Immer wieder Hartmann – so könnte es heißen. Der war Thema in der Diskussionsrunde, sagt aber vor Gericht nichts, weil das am besten ankommt. So jedenfalls die Erfahrung aus den NSU-Prozessen. Schweigend kam auch der Neonazi Eminger frei. Dafür jammert der Hartmann-Anwalt Dr. Clemens vor Gericht am 01.12 (der hatte auch schon einen Auftritt in Kassel bei der rechtsradikalen Burschenschaft „Germania“ und kämpft für die NPD-nahe „Gesellschaft für freie Publizistik“), dass Hartmann selbst ein Opfer sei, er habe schließlich durch die Anklage zur Mordbeihilfe „seine Wohnung, seine Arbeit, seine Freunde und für 15 Monate seine Freiheit verloren“, so die HNA v. 02.12. Erstaunlich ist, dass bei so viel Hartmann-Leid derselbe im Gerichtssaal mit seinen Anwälten scherzt, lächelt, schlimmer noch: permanent die Nebenklage angrinst und insgesamt einen äußerst entspannten Eindruck macht. Dies hat Gründe: Hat doch der Psychiatrie-Professor Leygraf am 19.11. die volle Schuldfähigkeit von Ernst bestätigt und damit Ernst’s mögliche Abhängigkeit von seinem nazistischen Spiritus Rector Hartmann indirekt verworfen, was Hartmann wieder zu seinen verloren geglaubten Nazi-Freunden zurückbringen kann. Clemens und Hartmann, die Brüder im Geiste, können also miteinander scherzen.

„Gerichte darf man kritisieren“, so Günther Rudolph an der besagten Diskussionsrunde. Die Zweifel an Hartmanns Unschuld, die der Richter Sagebiel beharrlich relativiert, bleiben also. So bleiben auch Zweifel an der Unabhängigkeit der deutschen Gerichtsbarkeit, die möglicherweise der Exekutive einen Dienst erweist und Hartmann weiter seinen behördlichen Auftrag machen lässt. Gewiss, alles Spekulation. So wie es Spekulation ist, dass es Rechtsradikale waren, die den Ex-Anwalt von Ernst, Frank Hannig, an einer Raststätte in Döbeln (Mittelsachsen) krankenhausreif geschlagen haben.
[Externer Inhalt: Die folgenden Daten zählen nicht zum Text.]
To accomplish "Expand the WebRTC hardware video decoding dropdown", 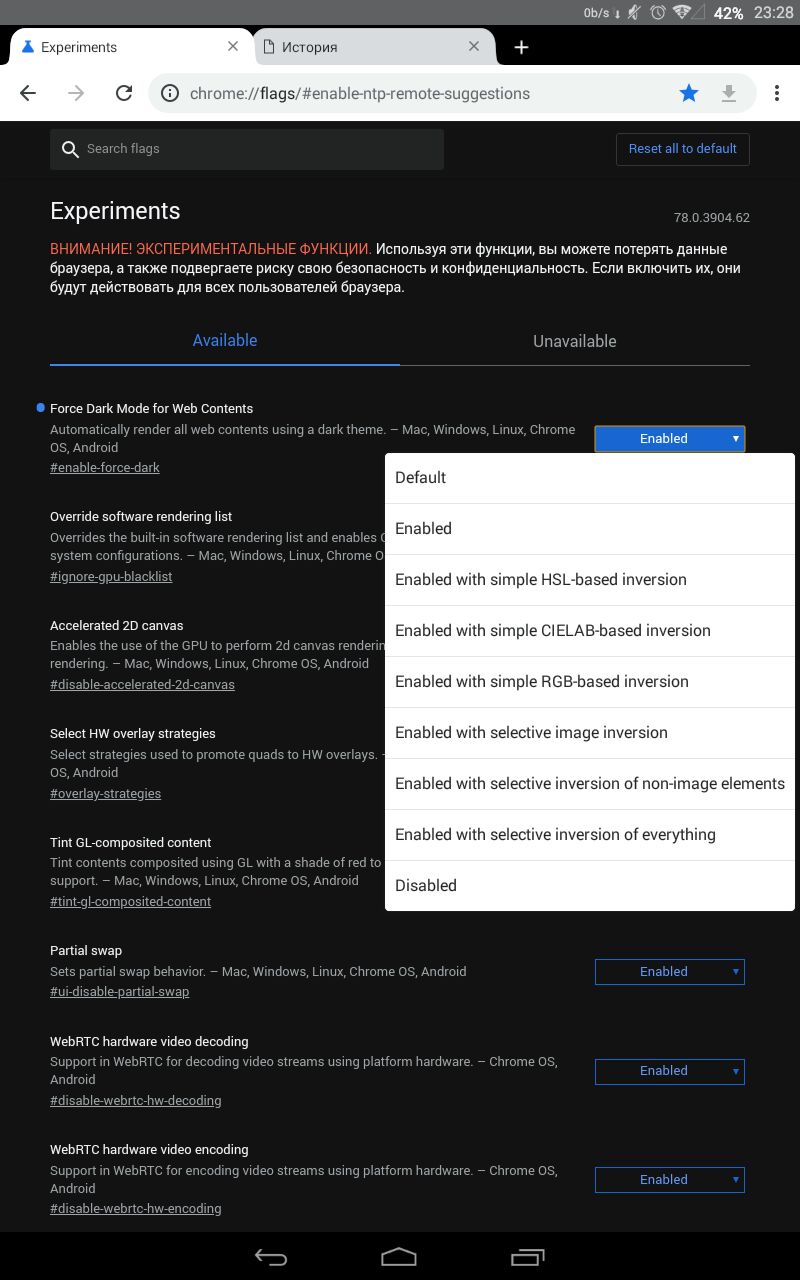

Hannig und sein Gehilfe Zabel von der AfD hatten angeblich belastendes Material gegen Hartmann im Gepäck. Hartmann hat keine Freunde mehr, so sein Anwalt Dr. Clemens, der NPD-Freund. Das alles kann im Lübcke-Untersuchungsausschuss zur Sprache kommen. Das alles kann der Öffentlichkeit zugänglich gemacht werden, wenn sie denn Zugang zu den Sitzungen bekommt. Das wird kommen, so die Meinung von Rudolph. Das wäre dann ein Schritt vorwärts.